## What you are asked to do
Begin with the first line of the entries below and reproduce each line exactly, ending with the line that holds "Click the Size".

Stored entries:
·····

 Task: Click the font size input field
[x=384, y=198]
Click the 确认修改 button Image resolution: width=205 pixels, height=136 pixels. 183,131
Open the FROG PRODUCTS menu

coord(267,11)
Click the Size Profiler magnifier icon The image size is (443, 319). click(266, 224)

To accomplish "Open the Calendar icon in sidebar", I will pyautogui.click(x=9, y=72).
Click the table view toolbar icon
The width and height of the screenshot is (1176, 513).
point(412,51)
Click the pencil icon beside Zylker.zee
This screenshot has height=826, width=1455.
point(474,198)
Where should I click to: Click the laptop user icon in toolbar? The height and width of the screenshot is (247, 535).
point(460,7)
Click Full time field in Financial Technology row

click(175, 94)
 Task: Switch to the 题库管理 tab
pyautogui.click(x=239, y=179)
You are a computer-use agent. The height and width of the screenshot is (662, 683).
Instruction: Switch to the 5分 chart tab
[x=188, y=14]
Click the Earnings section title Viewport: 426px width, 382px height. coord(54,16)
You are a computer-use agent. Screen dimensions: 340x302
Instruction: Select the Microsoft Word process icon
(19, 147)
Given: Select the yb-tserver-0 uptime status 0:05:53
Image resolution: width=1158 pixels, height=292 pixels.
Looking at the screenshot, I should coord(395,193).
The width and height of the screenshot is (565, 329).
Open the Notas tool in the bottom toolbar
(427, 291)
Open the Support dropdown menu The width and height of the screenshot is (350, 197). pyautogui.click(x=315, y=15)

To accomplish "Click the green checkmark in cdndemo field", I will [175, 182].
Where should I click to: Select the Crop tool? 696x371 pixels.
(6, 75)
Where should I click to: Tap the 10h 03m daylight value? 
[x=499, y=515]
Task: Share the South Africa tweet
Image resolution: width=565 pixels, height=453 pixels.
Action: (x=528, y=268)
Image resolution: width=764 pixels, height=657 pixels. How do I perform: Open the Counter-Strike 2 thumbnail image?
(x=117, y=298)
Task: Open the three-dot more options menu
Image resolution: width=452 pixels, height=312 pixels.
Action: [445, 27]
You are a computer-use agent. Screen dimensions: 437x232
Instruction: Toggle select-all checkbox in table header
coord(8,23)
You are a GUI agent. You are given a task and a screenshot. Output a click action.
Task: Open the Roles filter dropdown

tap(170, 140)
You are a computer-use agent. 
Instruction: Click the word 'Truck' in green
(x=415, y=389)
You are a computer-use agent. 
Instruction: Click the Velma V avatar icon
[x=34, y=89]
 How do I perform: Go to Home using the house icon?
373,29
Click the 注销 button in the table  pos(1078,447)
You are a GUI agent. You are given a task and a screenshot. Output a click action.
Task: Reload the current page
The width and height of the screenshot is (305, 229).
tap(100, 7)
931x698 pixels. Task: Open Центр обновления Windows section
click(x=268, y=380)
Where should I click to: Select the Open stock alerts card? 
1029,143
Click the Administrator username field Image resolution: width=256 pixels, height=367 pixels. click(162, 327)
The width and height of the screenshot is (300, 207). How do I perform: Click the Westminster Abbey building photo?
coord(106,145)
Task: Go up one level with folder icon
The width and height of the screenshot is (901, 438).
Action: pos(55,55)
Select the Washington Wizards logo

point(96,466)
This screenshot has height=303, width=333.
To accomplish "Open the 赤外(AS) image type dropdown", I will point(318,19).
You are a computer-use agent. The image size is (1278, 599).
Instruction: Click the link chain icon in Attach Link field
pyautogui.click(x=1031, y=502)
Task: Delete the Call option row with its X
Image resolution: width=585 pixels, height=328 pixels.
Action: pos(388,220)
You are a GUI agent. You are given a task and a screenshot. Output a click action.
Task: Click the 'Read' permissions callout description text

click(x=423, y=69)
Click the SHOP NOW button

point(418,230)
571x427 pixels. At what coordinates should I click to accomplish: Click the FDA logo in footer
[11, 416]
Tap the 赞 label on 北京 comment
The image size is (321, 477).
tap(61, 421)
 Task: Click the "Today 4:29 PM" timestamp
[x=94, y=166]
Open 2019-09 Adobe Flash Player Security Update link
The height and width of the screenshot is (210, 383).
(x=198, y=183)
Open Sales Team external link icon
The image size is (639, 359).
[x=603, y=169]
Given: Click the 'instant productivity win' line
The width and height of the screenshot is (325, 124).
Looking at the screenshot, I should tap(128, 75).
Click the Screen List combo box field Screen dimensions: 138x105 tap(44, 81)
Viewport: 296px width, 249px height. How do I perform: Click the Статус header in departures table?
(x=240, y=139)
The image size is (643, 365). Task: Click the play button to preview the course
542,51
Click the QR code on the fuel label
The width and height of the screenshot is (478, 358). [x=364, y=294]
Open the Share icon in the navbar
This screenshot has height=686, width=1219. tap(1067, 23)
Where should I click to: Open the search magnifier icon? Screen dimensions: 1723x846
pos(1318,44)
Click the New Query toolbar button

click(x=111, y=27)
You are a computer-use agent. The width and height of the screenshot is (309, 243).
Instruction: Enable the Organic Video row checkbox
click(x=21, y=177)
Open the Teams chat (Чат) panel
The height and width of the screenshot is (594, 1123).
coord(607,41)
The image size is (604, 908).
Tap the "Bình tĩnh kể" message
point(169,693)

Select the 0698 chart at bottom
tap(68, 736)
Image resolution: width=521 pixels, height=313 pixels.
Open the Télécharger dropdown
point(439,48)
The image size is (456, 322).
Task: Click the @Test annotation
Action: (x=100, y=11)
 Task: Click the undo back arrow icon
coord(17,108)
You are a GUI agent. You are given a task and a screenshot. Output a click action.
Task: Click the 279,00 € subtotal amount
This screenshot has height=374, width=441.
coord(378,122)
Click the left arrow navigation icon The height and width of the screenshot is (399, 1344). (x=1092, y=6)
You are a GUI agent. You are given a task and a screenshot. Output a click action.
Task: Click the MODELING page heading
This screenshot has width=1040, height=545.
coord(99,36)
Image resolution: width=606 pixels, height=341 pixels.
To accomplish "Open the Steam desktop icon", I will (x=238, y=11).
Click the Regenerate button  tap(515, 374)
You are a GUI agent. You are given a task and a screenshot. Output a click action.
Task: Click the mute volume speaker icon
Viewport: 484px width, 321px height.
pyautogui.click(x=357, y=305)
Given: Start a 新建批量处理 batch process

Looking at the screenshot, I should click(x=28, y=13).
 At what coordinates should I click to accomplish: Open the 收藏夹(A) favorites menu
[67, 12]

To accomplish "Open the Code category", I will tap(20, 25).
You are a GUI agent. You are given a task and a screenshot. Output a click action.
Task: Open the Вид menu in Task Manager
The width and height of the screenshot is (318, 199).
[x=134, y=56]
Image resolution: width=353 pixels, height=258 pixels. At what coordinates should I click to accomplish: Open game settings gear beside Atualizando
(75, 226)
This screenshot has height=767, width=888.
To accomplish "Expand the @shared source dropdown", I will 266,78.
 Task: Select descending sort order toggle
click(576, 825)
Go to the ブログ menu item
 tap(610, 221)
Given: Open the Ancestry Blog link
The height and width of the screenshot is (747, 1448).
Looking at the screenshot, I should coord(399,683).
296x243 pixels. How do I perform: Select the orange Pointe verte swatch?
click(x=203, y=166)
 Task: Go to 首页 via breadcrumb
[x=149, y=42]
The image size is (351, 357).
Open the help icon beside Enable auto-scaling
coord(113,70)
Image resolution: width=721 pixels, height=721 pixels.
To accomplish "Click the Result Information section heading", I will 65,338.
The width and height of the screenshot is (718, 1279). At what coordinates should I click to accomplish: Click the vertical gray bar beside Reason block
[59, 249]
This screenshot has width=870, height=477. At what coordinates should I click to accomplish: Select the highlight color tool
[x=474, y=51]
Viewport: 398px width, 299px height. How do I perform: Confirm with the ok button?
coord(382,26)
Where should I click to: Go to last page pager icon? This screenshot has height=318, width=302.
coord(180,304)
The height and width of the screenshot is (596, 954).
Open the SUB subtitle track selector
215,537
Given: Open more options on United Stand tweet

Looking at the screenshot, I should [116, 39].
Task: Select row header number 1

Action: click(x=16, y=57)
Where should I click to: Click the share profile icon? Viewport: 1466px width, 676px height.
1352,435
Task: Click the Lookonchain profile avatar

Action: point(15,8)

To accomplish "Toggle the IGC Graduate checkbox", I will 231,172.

·····

## Completed exercise
 Task: Click the font size input field
[x=384, y=198]
Click the 确认修改 button Image resolution: width=205 pixels, height=136 pixels. 183,131
Open the FROG PRODUCTS menu

coord(267,11)
Click the Size Profiler magnifier icon The image size is (443, 319). click(266, 224)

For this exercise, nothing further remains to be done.